Precipitation, as one of the main components of the hydrological cycle, is known to be significantly impacted by global climate change. In recent years, the frequency of extreme precipitation has increased, resulting in greater destructiveness. Atmospheric circulation has a significant impact on extreme precipitation in a region. This study aims to investigate the prospective changes in extreme precipitation and their relationship with large-scale atmospheric circulation in the Haihe River Basin. The Haihe River Basin is located in the North China Plain. Mountains and plains can be found in both the eastern and western parts of the study region. The summer seasons experience the most precipitation. The monthly and extreme precipitation (based on daily precipitation) results from the Coupled Model Intercomparison Project Phase 6 (CMIP6) models were evaluated using observed precipitation data, which was utilized as a reference.

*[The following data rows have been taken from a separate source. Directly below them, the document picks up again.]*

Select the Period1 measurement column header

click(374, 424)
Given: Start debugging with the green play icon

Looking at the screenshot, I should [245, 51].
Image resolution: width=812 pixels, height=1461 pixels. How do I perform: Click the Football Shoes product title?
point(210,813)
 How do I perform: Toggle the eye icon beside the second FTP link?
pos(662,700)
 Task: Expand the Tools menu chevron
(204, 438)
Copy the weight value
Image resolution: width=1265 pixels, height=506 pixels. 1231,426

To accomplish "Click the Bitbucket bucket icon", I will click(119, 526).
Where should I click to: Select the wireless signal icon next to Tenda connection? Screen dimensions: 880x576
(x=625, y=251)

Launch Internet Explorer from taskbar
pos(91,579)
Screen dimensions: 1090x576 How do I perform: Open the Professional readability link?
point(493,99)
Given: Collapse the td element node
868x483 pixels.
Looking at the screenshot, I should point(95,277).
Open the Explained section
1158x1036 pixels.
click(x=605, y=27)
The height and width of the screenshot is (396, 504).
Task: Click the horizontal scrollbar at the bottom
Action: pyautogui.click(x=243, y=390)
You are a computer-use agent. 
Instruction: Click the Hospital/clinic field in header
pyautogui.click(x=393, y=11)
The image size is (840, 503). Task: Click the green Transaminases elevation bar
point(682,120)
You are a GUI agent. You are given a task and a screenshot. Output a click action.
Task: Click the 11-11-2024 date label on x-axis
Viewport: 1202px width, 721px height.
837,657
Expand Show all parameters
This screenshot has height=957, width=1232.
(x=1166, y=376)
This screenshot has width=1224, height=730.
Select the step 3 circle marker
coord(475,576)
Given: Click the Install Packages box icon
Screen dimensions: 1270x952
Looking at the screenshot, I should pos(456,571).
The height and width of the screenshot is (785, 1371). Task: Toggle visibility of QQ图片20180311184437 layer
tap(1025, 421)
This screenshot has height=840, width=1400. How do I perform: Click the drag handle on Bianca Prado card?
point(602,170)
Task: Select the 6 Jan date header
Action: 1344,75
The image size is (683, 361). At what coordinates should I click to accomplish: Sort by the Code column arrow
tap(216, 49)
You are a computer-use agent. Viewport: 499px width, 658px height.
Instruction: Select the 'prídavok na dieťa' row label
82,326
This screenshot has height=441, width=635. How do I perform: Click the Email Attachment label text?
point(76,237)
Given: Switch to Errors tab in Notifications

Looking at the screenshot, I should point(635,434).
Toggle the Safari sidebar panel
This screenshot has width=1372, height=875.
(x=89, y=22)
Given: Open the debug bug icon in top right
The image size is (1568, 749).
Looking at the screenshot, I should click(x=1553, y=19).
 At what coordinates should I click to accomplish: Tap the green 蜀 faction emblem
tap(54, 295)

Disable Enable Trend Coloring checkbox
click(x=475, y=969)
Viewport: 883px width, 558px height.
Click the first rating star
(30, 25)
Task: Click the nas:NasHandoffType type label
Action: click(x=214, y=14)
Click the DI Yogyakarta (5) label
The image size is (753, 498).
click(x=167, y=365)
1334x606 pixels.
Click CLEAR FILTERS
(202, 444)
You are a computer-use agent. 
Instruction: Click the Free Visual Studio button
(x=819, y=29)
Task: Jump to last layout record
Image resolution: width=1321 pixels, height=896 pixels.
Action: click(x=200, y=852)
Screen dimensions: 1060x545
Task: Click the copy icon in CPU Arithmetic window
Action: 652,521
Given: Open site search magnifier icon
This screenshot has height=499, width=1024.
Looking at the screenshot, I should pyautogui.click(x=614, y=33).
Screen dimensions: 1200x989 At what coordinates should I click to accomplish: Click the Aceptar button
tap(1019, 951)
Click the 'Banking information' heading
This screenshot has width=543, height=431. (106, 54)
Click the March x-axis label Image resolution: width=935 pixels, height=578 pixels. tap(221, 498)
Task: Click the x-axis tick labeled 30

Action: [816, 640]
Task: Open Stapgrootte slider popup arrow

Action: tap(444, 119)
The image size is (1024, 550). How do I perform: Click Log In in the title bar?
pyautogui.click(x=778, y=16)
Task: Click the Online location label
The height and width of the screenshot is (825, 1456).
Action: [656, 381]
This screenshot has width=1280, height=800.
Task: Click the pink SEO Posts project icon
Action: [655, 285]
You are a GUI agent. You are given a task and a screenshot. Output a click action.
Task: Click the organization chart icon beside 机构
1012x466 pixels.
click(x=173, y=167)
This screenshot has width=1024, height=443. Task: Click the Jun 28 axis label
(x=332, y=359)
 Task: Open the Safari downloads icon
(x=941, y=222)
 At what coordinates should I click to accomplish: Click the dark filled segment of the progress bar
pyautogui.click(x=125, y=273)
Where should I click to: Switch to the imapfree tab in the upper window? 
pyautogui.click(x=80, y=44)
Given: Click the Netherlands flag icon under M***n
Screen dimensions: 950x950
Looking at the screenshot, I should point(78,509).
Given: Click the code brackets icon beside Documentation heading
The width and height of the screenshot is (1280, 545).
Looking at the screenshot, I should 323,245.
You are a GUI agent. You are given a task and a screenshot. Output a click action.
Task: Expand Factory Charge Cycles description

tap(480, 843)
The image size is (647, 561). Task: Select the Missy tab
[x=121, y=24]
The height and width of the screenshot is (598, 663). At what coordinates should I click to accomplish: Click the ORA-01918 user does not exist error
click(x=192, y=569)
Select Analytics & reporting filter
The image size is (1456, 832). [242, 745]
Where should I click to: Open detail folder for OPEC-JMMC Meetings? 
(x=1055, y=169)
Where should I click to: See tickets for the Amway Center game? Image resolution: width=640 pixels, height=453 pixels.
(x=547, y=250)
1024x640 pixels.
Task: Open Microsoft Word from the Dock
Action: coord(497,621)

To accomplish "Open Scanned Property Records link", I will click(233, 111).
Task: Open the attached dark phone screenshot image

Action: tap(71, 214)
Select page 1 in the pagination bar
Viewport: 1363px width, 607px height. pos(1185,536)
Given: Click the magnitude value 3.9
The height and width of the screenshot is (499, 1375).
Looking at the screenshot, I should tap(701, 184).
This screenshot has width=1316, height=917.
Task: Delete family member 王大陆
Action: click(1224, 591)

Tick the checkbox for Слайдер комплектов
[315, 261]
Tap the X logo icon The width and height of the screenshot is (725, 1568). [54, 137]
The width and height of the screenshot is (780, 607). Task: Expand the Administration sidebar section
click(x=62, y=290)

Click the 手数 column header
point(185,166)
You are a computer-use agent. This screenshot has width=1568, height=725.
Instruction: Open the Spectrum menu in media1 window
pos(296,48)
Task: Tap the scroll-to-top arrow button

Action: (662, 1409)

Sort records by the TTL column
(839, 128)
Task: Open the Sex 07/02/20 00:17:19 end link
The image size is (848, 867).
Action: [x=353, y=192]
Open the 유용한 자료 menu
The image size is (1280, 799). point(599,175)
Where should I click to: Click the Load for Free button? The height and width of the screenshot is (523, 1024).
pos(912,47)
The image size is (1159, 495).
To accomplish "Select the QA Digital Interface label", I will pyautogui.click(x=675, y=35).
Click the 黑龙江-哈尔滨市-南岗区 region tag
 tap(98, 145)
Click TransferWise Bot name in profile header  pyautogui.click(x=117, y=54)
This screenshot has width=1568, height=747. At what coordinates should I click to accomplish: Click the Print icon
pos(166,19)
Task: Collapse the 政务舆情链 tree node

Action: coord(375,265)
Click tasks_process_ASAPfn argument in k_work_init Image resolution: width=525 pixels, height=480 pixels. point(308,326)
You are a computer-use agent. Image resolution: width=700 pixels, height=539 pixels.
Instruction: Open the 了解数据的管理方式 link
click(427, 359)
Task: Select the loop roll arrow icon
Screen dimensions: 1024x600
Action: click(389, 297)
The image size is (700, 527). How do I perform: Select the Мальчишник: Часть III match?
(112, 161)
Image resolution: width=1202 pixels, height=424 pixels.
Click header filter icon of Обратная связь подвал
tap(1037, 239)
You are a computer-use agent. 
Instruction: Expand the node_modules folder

The CMIP6 models were used to assess future changes in the characteristics of extreme precipitation in the study region. The relationship between extreme precipitation and large-scale atmospheric circulation was also analyzed using historical observation data. Remote sensing results regarding land cover and soil erosion were used to analyze the risks of extreme precipitation and their influences in the study region. According to the results, their multi-model ensembles (MME) and BCC-CSM2-MR models, respectively, outperformed all other CMIP6 models in simulating monthly and extreme (based on daily precipitation) precipitation over the study region. Extreme precipitation demonstrated a rising degree of contribution and future risk under numerous scenarios. The degrees of contribution of R95p and R99p are anticipated to increase in the future. BCC-CSM2-MR predicted that Rx1day and Rx5day would decline in the future. Generally, extreme precipitation increased to a greater degree under SSP585 than under SSP245. Both the El Niño–Southern Oscillation and the Pacific Decadal Oscillation displayed substantial resonance with the extreme precipitation from 1962 to 1980 and around 1995, respectively. This study not only improves our understanding of the occurrence of extreme precipitation, but it also serves as a reference for flood control and waterlogging prevention in the Haihe River Basin.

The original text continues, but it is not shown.